Zak Ziebell

Punishment Writing

In Plato’s dialogue Protagoras, Socrates confronts the eponymous sophist in an argument concerning whether virtue can be taught.1 The argument begins when Socrates accompanies his student Hippocrates on a journey to the home of Callias, where Protagoras is staying; Hippocrates, a young aristocrat, wishes to enter the political sphere of Athens, and desires the instruction of Protagoras so that he might cultivate his virtue. Socrates is deeply skeptical of the sophist’s pedagogical capabilities–he firmly maintains that virtue is not teachable–and so he and Protagoras enter a lengthy and disjointed argument.

It’s often said that Socrates serves as a mouthpiece for Plato in many of the dialogues, and this–at least at first glance–seems to be the case in the Protagoras. Socrates espouses a rather pessimistic view concerning human politics: because virtue is not teachable, only a few of us will ever be experts, and in Athenian democracy their voices get drowned out anyway, because everyone thinks they’re virtuous. Plato, who had once desired to be involved in Athenian politics, had reason to be pessimistic: after all, his teacher Socrates had been executed by the Athenian government.

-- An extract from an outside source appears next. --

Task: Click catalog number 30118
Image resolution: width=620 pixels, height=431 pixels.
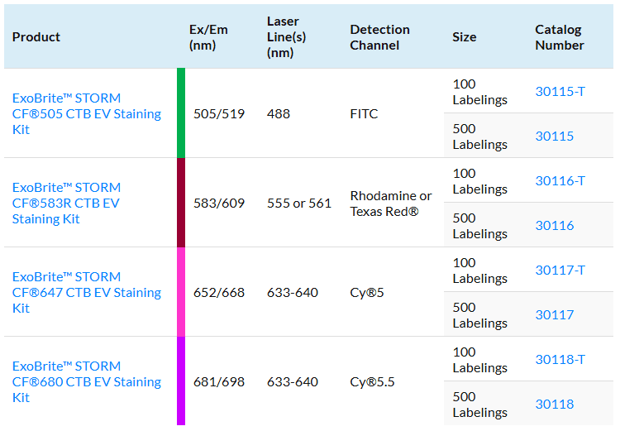Action: 554,405
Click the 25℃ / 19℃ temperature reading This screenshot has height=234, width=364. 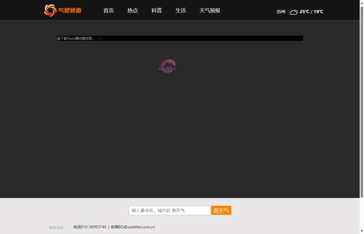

The sophists, on the other hand, believed that virtue can and should be cultivated. In fact, their livelihood depended on it; sophists like Protagoras made their living through offering young Greek men tutelage in virtue in exchange for a fee.2 For those who wished to enter politics, the ability to persuade others through rhetoric was understood as both essential and intertwined with virtue. When interrogated by Socrates about what Hippocrates will gain from Protagoras’s service, Protagoras’s reply sounds like curricular logic or self-help jargon: he speaks of life-management skills, and maximizing potential for success.

In the middle of the dialogue, Protagoras draws an extended case for the instructability of virtue through the example of a child’s upbringing, describing how moral lessons are instilled in the child through signals of reward and punishment. The argument is then encapsulated in a single metaphor: the laws of society define the boundaries of our behavior, and just as the student learns how to write by following the lines pre-inscribed in a tablet, so does he learn virtue by modeling his life off the laws prescribed by his polis. The young scribe learns to write through copying letterforms within the ruled lines of his master’s tablet, and learns virtue through copying the examples of his elders within the rules of social conduct. This metaphor–in which written boundary and social boundary converge into a single choking restraint–repeats itself many times in history, culminating in a late 20th-century absurdity known as the discipline packet.

Fig. 1. Cuneiform School Exercise Tablet.

Protagoras’s argument is notable for being one of the few extant examples that describe classical European methods of writing instruction, the others being found in the (much later) writings of Quintilian, Seneca, and Maximus of Tyre.3 In all, the technique remains fairly consistent: the pupils were given pre-inscribed guides–either parallel lines or faint outlines of letterforms–and instructed to copy over them. In the schools of Middle Kingdom Egypt, scribes learned by copying from textbooks called Kemyt, which contained idioms reinforcing societal norms.4 In ancient Syria, Sumerian scribes were trained from boyhood at schools known as Eduba; their days consisted of long hours copying cuneiform onto clay tablets, punctuated by beatings from the instructor. One student was forced to copy scholarly compositions while he was bound by bronze chains, most likely as a result of debt.5

When I was in Catholic school, I wrote lines on sheets of notebook paper. The content of the lines followed a standard formula: “I will not,” followed by whatever offense I had committed. These were terrible to write, but easy to game; you could speed up the process by just writing each letter straight down the page in columns.

Then I graduated to a public middle school. The first time I got lunch detention, I sat on a stage in front of the whole cafeteria and received a stapled packet containing the U.S. Constitution and Bill of Rights. I was instructed to copy the entire thing; the irony was not lost on me, even as a twelve-year-old. This was my first encounter with the discipline packet.

Fig. 2. A page from a discipline packet found on a website distributing free teaching resources. The student is instructed to copy the provided text on the lines below.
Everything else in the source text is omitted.